您可以使用 fuzzyjoin 包并使用 regex_full_join。我不相信它现在在 CRAN 上,所以检查 github page 来安装它。
library(fuzzyjoin)
date <- as.Date(c('2010-11-1', '2008-3-25', '2007-3-14'))
site <- c("abcejams.com", "reitimes.com", "posehbc")
df1 <- data.frame(date, site, stringsAsFactors = FALSE)
date2 <- as.Date(c('2010-11-1', '2008-3-25', '2007-3-14', '2018-2-9'))

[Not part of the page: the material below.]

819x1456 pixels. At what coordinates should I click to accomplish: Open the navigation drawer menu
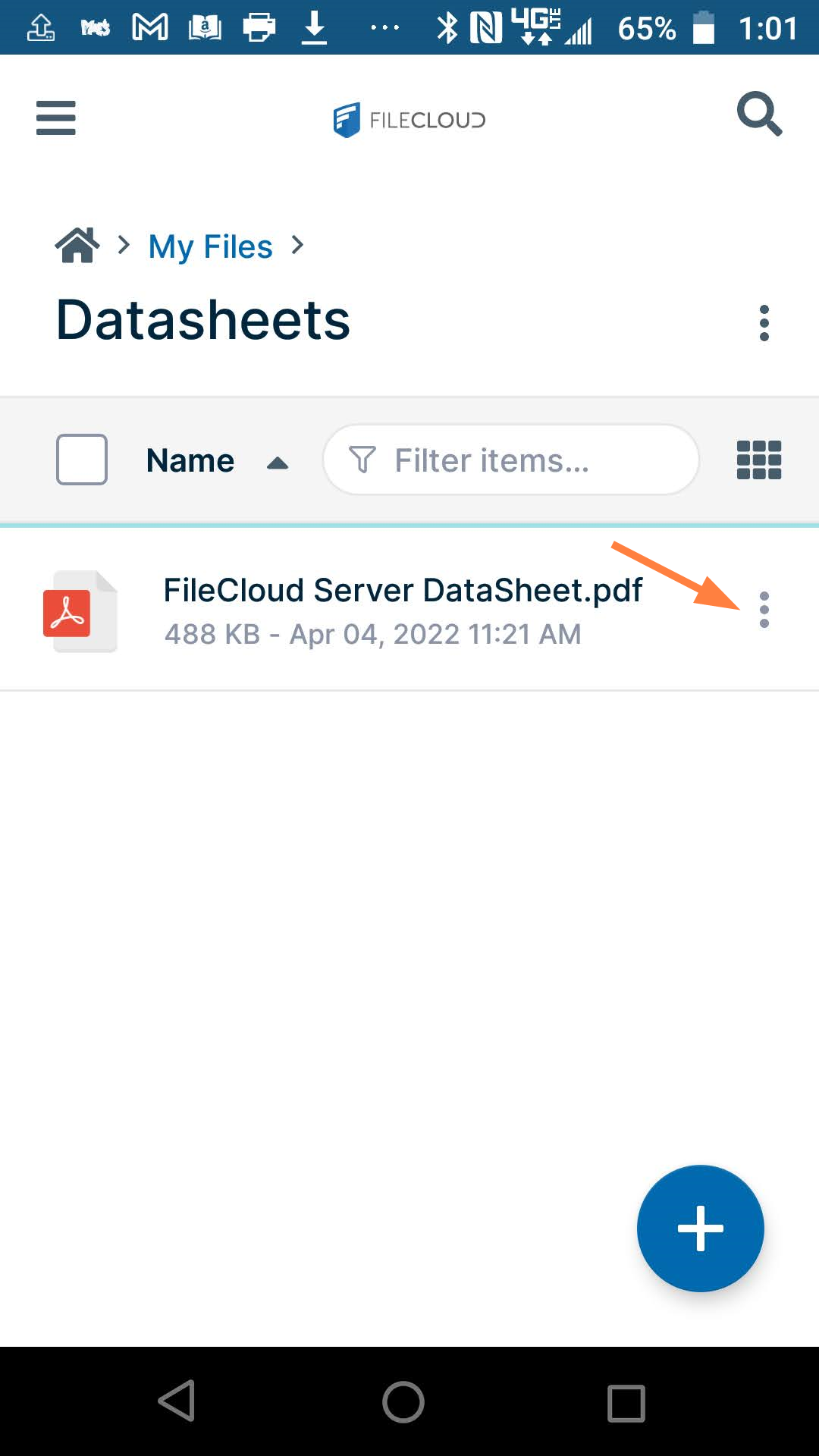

site2 <- c("jams", "time", "pose", "abce")
metric2 <- c(1, 2, 3, 4)
metric3 <- c(10, 20, 30, 40)
df2 <- data.frame(date2, site2, metric2, metric3, stringsAsFactors = FALSE)

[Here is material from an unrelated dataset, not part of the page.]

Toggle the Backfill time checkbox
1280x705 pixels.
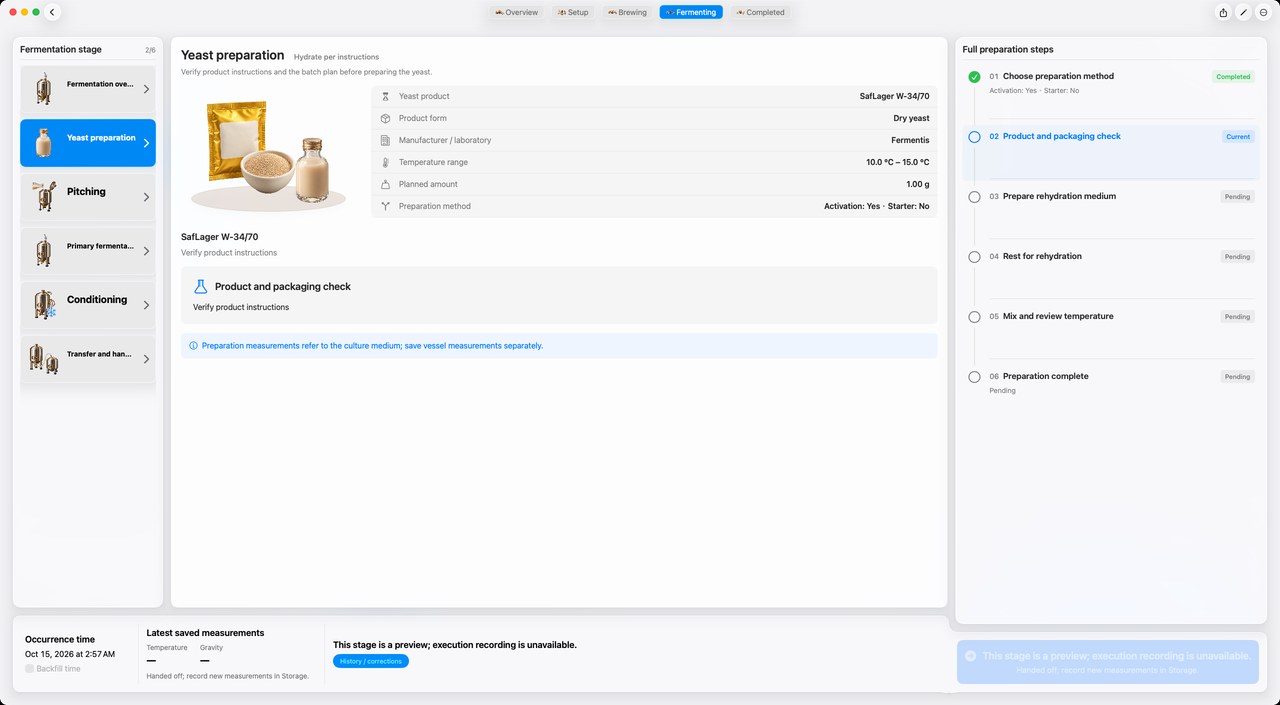click(x=30, y=669)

regex_full_join(df1, df2, by = c("site" = "site2", "date" = "date2"))
date site date2 site2 metric2 metric3
1 2010-11-01 abcejams.com 2010-11-01 jams 1 10
2 2008-03-25 reitimes.com 2008-03-25 time 2 20
3 2007-03-14 posehbc 2007-03-14 pose 3 30
4 <NA> <NA> 2018-02-09 abce 4 40
# original data
date<-as.Date(c('2010-11-1','2008-3-25','2007-3-14'))
site<-c("abcejams.com", "reitimes.com", "posehbc")

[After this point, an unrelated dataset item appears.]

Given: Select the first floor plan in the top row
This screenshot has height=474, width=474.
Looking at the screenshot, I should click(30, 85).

desc1<-c("alpha", "beta", "gamma")
df1<-data.frame(date, site, desc1)
date2<-as.Date(c('2010-11-1','2008-3-25','2007-3-14', '2018-2-9'))
site2<-c("jams", "time", "pose", "abce")
metric2<-c(1,2,3,4)
metric3<-c(10,20,30,40)
df2<-data.frame(date2, site2, metric2, metric3)
我写了一个函数,它根据两个条件 TRUE 来定义组。
library(tidyverse)
library(stringr)
make_groups <- function(bicond) {
lapply(apply(bicond, 1, function(i) which(i == 1)), function(i) if (length(i)==0) { NA } else { i })
}
custom_join <- function(df1, df2) {
cond1 <- outer(df2$date2, df1$date, "==")
cond2 <- outer(as.character(df2$site2), as.character(df1$site), function(i, j) str_detect(j, i))
bicond <- cond1 * cond2
data1 <- df1 %>% mutate(G = row_number())
data2 <- df2 %>% mutate(G = make_groups(bicond)) %>% unnest(G)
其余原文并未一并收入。